Trusting the Experts

The world needs experts.  This may sound like a trivial claim, but I think we see too often people scoff at experts. Take any number of issues in the news these days and you get non-experts scoffing at the hard wrought opinions of experts.  The internet has made the airing of one's opinion on various matters both easy and ubiquitous.  And thus comes with one of the most vexing problems of the internet age: how to tell if what you read on the internet is coming from someone who actually knows what s/he is talking about. 

So, how do we even define the term expert?  Well, how about this definition from Google:
An expert is, "a person who has a comprehensive and authoritative knowledge of or skill in a particular area."
That sounds like a good working definition to me. I find the terms "comprehensive," and "authoritative" to be the key words in that definition. An expert knows the breadth of his or her field and can make authoritative claims for that field.

Now, something needs to be said here about limiting the fields of expertise. The 20th century gave us the term "renaissance man," which referred to someone who had developed their intellectual abilities across multiple fields. The quintessential renaissance man was idealized in Leonardo da Vinci. Now, as noble as the idea of a renaissance man, or woman for that matter, may be, in our current world it is impossible to master multiple fields.  Human knowledge is too vast to be mastered by any one individual. We have to specialize. In fact, we have to specialize to a high degree.  For example, my Ph.D. degree is in Religion, yet I am not an expert in all things pertaining to religion.  Moreover, my focus was in Biblical Studies, but neither am I an expert in all things pertaining to the Bible.  Further, my specialization was New Testament, but I am certainly not an expert equally in the whole of the NT. I further specialize in the gospels, and my only publication is on the Gospel of Luke and Rhetorical Criticism.  One might say that I am one of the world's foremost experts in the extremely narrow field of rhetorical figures of speech in the gospel of Luke (but who cares).  In our world, to truly be an expert, means one has to narrow the focus of one's expertise.

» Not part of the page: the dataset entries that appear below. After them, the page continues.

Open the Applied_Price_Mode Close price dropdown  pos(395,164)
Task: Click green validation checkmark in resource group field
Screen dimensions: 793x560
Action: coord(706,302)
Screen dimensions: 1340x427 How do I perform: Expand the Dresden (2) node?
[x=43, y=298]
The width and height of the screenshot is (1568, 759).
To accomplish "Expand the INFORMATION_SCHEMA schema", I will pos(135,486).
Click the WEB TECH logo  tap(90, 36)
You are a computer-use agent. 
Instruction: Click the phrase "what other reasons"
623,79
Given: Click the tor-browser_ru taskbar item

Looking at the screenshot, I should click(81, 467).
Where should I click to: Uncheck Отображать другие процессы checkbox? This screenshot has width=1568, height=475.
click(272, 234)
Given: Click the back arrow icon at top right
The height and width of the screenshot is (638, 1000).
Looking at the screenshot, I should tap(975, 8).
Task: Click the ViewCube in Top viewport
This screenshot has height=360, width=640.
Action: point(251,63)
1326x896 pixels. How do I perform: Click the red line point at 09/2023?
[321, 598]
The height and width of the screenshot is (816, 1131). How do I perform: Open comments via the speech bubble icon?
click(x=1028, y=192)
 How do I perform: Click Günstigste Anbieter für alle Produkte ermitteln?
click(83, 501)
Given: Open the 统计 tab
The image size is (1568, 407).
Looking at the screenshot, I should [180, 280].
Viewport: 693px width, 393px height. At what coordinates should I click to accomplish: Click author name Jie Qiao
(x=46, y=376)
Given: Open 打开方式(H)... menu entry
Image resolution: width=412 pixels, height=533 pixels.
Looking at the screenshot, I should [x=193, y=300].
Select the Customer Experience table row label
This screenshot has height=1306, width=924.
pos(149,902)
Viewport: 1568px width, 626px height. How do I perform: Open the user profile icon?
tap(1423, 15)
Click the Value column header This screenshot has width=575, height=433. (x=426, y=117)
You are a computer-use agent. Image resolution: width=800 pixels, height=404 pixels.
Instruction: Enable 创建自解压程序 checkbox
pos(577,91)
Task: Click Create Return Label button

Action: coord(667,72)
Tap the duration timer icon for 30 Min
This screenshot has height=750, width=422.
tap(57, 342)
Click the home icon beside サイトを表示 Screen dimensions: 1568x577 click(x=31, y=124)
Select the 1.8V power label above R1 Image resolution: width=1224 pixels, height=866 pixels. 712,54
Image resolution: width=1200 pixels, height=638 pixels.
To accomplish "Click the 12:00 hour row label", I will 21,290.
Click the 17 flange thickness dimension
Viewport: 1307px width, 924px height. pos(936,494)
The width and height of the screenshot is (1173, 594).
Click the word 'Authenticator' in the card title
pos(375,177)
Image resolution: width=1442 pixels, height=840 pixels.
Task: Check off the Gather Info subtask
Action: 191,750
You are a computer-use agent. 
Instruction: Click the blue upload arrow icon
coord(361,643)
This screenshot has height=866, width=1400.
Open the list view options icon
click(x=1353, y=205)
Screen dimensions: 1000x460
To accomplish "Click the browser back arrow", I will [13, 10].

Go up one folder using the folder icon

Once one has achieved a level of expertise in a subject, his or her hard wrought conclusions ought to be trusted, at least by those with no business questioning them.  We ought to trust that those who have put in the hard work of learning the depth and breadth of their field know what they are talking about when it comes to their conclusions in their field.  Yet, since the internet seems to democratize all voices, many feel it their duty to inform the public that the experts are wrong.  This is a shameful practice and one that ought to be ignored.  Yet, all too often people listen to those spouting on about things they have no business spouting on about. Is there a good solution to this problem, or is this the price one pays for the convenience of the internet?  What do you think?